Le Sénat examine le plan de soutien aux banques adopté par l'Assemblée

PARIS (AFP) — Le Sénat doit examiner mercredi le plan gouvernemental d'urgence en faveur des banques, qui prévoit une garantie maximale de l'Etat de 360 milliards d'euros et qui a été adopté mardi soir par l'Assemblée.

Le "projet de loi de finances rectificative pour le financement de l'économie" a été adopté peu après 23H00 par 224 voix, contre 23.

La majorité UMP et ses partenaires du Nouveau centre (NC) ont voté pour, de même que les radicaux du PRG.

Le PS et les quatre députés Verts se sont abstenus et le PCF a voté contre.

De son côté, le président Nicolas Sarkozy a eu mardi un entretien avec son homologue américain George W. Bush, qui le recevra samedi, en compagnie du président de la Commission européenne, José Manuel Barroso, dans sa résidence présidentielle de Camp David (Maryland, est).

Le Premier ministre François Fillon a assuré que le gouvernement gèrerait "au mieux des intérêts du contribuable", soulignant que la garantie de l'Etat serait payante et "temporaire", et appelant une nouvelle fois à un consensus.

La ministre de l'Economie, Christine Lagarde, a qualifié d'"historique" le plan voté à l'Assemblée, qui n'aura "aucune incidence directe sur le budget" selon son collègue Eric Woerth, ministre du Budget.

Mme Lagarde a résumé l'esprit du plan, décliné dans les 15 pays de la zone euro et en Grande-Bretagne et salué depuis lundi par une remontée des Bourses: "soutenir l'économie par le financement des établissements de crédit".

"Le contribuable français aura deux protections: nous facturerons la garantie de l'Etat à des conditions commerciales" et "les prêts seront des prêts sur gage", selon la ministre.

Le projet de loi devrait être définitivement adopté par le Parlement mercredi soir après un vote conforme attendu au Sénat.

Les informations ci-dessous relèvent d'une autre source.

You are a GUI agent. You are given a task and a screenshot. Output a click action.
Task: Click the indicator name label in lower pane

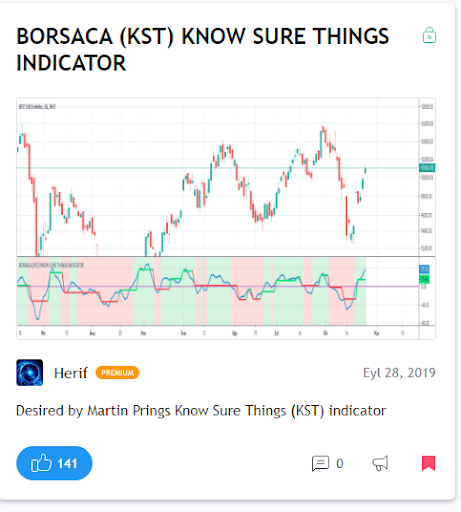point(51,265)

Alors que l'UMP et ses partenaires centristes du NC avaient exhorté lundi l'opposition à le voter, la gauche - hors PRG - a refusé, estimant les mesures prévues nécessaires mais pas suffisantes.

Si, en commission des Finances, les députés PS ont voté un article clef du projet de loi, ils ont choisi, en réunion de groupe, de s'abstenir sur l'ensemble du texte, comme les Verts.

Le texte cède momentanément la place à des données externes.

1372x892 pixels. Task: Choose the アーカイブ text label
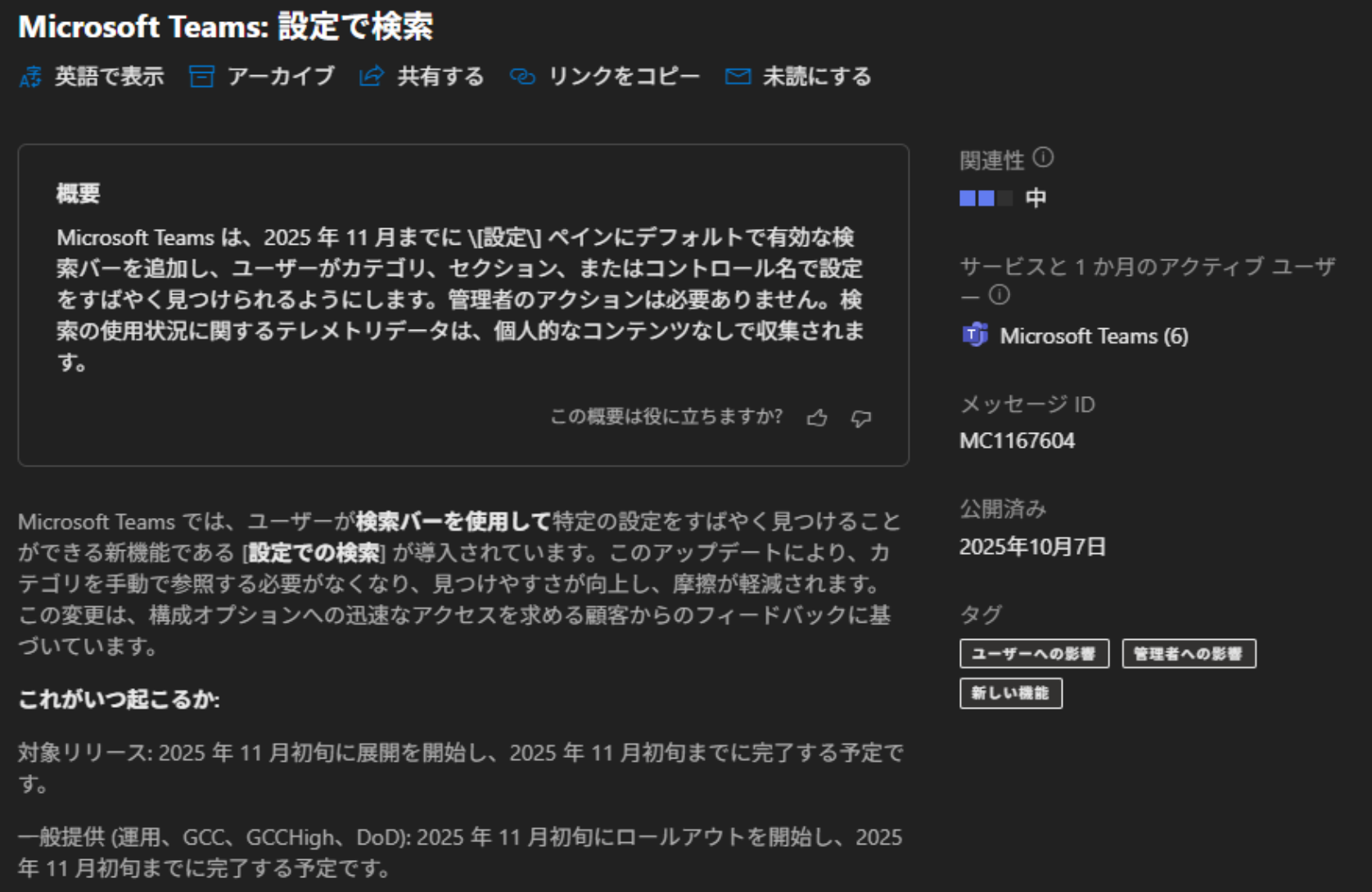[x=281, y=77]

Le plan de Nicolas Sarkozy "ne résout qu'une partie des problèmes", a justifié le patron des députés PS, Jean-Marc Ayrault.

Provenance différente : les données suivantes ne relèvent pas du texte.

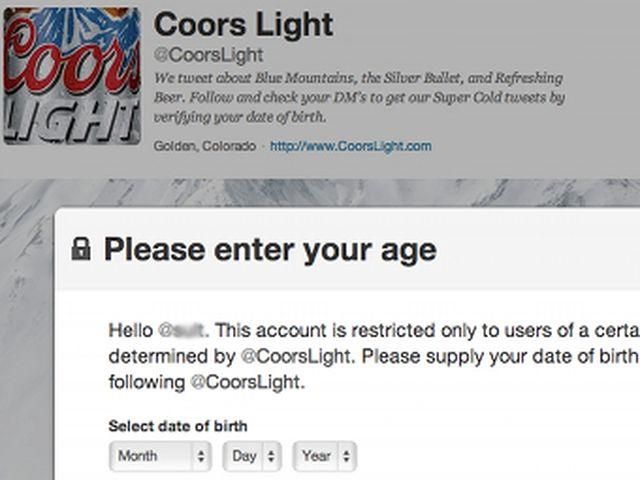Click the Day selector's up-down arrows
This screenshot has height=480, width=640.
pos(273,457)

"Ce qu'il est possible de faire pour sauver le système bancaire, il doit être possible de le faire aussi pour sauver les Français de la récession", a-t-il dit.

"L'abstention, c'est pour moi la négation de l'engagement politique", a lancé à la tribune Jean-François Copé, patron des députés UMP. "C'est désolant et consternant". Luc Chatel, porte-parole du gouvernement, a dénoncé "une décision irresponsable".

Le choix de l'abstention, et non du vote pour, a créé des remous au sein du PS à quelques semaines du Congrès de Reims.

"Je regrette que nous n'assumions pas totalement notre responsabilité de parti d'opposition mais qui doit gouverner. Il manque des hommes d'Etat aujourd'hui au Parti socialiste", a déclaré le député PS Manuel Valls, qui n'a cependant pas voté en faveur du texte.

Dans la matinée, M. Sarkozy a présenté le plan d'urgence aux dirigeants des principales banques et compagnies d'assurance françaises.

Le président de la Fédération bancaire française, Georges Pauget, s'est déclaré satisfait. Si aucune banque n'a encore demandé une recapitalisation, les premières garanties devraient selon lui être accordés dans "trois semaines" environ, afin de permettre aux établissements de maintenir "l'offre de crédit". La FBF a indiqué par ailleurs que les banques françaises se sont engagées à "adopter sans délai" le code de bonne conduite du Medef sur la rémunération des dirigeants.